Наследие Ньютона включало пять тысяч страниц неопубликованных математических рукописей, так что миру потребовалось время, чтобы открыть для себя Исаака Ньютона. Однако в стенах Кембриджа его считали гением. В 1669 году Исаак Барроу, первый лукасовский профессор математики[223] и человек, которого с наибольшим основанием можно назвать наставником Ньютона, ушел в отставку и рекомендовал его на свое место.
Это была идеальная должность для Ньютона. Впервые в жизни он был финансово обеспечен. Здесь не требовалось много преподавать. У него не было аспирантов, а студенты неохотно посещали его лекции, что тоже было неплохо, так как они все равно его не понимали. Они не знали, как относиться к этой странной сухопарой монашеской фигуре в алом одеянии, с мрачным лицом и серебристыми волосами до плеч.

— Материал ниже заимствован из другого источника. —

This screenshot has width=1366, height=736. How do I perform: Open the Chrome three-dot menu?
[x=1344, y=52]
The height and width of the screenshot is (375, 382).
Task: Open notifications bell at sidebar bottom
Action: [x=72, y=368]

После окончания работы над De Methodis ум ученого оставался таким же лихорадочным, как и всегда, однако не анализ теперь составлял его главный интерес. Он углубился в библейские пророчества и хронологию, оптику и алхимию, разделял свет на цвета с помощью призм, экспериментировал с ртутью, нюхал химические вещества, и иногда пробовал их на вкус, топил днем и ночью печь, пытаясь превратить свинец в золото. И, как и Архимед, пренебрегал питанием и сном. Он искал секреты Вселенной и не желал ни на что отвлекаться.
Но отвлечься пришлось: в 1676 году он получил письмо из Парижа от некоего Лейбница. У того было несколько вопросов о степенных рядах.
Как Лейбниц узнал о неопубликованной работе Ньютона? Это было несложно. Слухи об открытиях английского ученого ходили много лет. В 1669 году Исаак Барроу в надежде продвинуть своего протеже послал копию De Analysi без указания автора своему знакомому математику Джону Коллинзу, который находился в то время в центре переписки между британскими и континентальными математиками. Коллинз был поражен результатами, изложенными в книге, и спросил Барроу об авторе. С разрешения Ньютона Барроу раскрыл его имя: «Я рад, что работа моего друга доставила вам такое удовольствие. Его зовут мистер Ньютон; он сотрудник нашего колледжа, очень молодой… но необычайно гениальный и сведущий в этих вещах»[224].
Коллинз никогда не умел хранить секреты. Он дразнил своих корреспондентов отрывками из De Analysi и поражал их результатами Ньютона, не объясняя, откуда они взялись. В 1675 году он показал степенные ряды Ньютона для синуса и арксинуса датскому математику Георгу Бору, а тот сообщил о них Лейбницу. Лейбниц отправил письмо секретарю Лондонского королевского общества, родившемуся в Германии, но постоянно жившему в Лондоне дипломату и ученому Генри Ольденбургу: «Я вижу, что он [Бор] принес нам эти работы, которые кажутся мне весьма изобретательными, а последний ряд особенно выделяется определенной редкой элегантностью, так что я был бы признателен, достославный сэр, если бы вы прислали мне доказательство»[225].